Uitspraak
RECHTBANK DEN HAAG
uitspraak van de enkelvoudige kamer van 20 juni 2018 in de zaak tussen
[naam eiser] , eiser
de staatssecretaris van Justitie en Veiligheid, verweerder
ProcesverloopBij besluit van 24 mei 2018 (het bestreden besluit) heeft verweerder de aanvraag van eiser tot het verlenen van een verblijfsvergunning asiel voor bepaalde tijd in de algemene procedure afgewezen als kennelijk ongegrond. Verder heeft verweerder in het bestreden besluit bepaald dat eiser Nederland onmiddellijk dient te verlaten en heeft hij tegen hem een inreisverbod uitgevaardigd voor de duur van twee jaren.
Overwegingen
Over het tweede element heeft verweerder zich op het standpunt gesteld dat hij de verklaringen van eiser over het opkomen voor de Amazigh-zaak, zijn detentie van 24 uur en vrijlating niet geloofwaardig acht.
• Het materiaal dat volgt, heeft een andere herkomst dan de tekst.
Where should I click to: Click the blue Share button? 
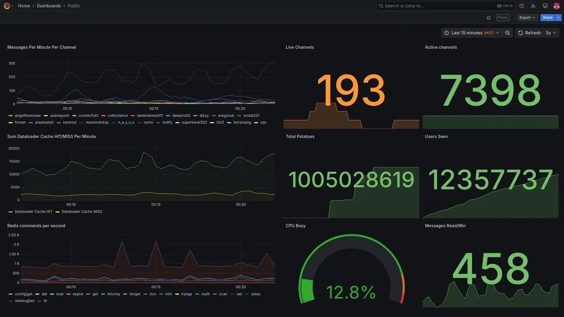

De verklaringen van eiser over het niet kunnen vinden van werk acht verweerder geloofwaardig.
Verweerder heeft zich verder op het standpunt gesteld dat Marokko is aangewezen als veilig land van herkomst en dat eiser niet aannemelijk heeft gemaakt dat Marokko ten aanzien van hem persoonlijk de verdragsverplichtingen niet nakomt. Ook heeft eiser volgens verweerder niet aannemelijk gemaakt dat er voor hem geen mogelijkheden zijn om tegen problemen de bescherming in te roepen van de autoriteiten van Marokko.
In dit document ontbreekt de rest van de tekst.